■ Exercise objective
Lines holding the word "computer" are the ones to copy from the data below.

■ Provided material

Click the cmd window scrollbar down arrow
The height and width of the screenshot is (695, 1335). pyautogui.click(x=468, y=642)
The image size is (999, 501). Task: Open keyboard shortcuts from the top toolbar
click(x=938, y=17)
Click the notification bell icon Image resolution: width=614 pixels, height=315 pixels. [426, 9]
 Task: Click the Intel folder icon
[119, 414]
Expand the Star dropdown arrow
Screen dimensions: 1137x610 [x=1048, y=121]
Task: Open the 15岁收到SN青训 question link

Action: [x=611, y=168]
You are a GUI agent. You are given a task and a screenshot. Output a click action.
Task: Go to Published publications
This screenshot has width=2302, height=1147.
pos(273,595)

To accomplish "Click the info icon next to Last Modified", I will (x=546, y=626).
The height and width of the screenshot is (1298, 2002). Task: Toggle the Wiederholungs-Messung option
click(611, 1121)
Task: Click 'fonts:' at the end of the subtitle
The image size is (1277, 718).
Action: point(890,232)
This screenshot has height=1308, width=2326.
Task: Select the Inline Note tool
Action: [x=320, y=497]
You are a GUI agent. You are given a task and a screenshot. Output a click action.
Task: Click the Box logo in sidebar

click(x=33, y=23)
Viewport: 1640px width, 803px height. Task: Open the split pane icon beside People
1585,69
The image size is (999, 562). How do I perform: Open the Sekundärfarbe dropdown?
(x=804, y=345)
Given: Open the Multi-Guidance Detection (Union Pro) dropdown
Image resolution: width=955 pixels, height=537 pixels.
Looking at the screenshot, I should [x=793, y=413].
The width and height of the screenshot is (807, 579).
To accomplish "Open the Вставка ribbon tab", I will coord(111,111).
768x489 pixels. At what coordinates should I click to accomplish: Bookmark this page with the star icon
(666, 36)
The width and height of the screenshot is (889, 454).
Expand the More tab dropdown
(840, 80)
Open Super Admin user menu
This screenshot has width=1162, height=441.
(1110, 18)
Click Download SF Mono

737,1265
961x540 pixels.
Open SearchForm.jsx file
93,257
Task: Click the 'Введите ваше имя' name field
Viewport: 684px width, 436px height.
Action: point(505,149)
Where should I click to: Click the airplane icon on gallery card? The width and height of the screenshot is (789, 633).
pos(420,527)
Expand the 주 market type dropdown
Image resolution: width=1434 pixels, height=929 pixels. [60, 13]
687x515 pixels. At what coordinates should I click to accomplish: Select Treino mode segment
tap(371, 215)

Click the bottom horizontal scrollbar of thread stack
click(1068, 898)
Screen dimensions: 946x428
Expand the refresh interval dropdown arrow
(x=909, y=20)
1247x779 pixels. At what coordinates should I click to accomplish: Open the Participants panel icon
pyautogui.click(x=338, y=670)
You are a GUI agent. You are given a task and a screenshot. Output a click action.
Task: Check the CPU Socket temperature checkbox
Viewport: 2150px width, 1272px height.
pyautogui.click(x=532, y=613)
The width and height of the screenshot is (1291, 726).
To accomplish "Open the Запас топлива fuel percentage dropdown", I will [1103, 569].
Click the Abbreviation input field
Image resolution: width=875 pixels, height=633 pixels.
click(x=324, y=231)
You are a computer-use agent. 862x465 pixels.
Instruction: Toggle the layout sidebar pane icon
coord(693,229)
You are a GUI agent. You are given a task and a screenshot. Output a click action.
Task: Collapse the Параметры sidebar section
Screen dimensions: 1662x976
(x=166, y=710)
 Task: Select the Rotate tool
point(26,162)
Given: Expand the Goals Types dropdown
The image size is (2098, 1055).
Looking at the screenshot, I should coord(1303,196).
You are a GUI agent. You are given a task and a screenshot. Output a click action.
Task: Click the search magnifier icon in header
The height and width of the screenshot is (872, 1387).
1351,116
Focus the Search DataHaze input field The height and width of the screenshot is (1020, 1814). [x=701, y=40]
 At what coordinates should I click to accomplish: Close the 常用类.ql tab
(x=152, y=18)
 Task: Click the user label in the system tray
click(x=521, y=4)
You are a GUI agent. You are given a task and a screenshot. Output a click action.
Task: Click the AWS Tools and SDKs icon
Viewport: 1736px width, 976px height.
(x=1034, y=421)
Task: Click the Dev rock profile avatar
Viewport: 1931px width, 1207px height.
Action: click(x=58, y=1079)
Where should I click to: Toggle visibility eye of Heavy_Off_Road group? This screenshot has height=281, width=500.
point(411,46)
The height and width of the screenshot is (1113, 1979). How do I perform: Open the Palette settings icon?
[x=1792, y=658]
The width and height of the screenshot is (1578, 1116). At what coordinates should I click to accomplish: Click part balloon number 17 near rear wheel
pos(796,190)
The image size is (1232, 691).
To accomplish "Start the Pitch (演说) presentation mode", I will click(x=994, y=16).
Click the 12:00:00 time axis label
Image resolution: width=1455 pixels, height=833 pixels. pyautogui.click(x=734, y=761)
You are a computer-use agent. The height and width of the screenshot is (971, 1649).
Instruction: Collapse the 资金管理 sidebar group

■ Problem solution
You are a computer-use agent. 862x465 pixels.
You are a computer-use agent. The height and width of the screenshot is (971, 1649).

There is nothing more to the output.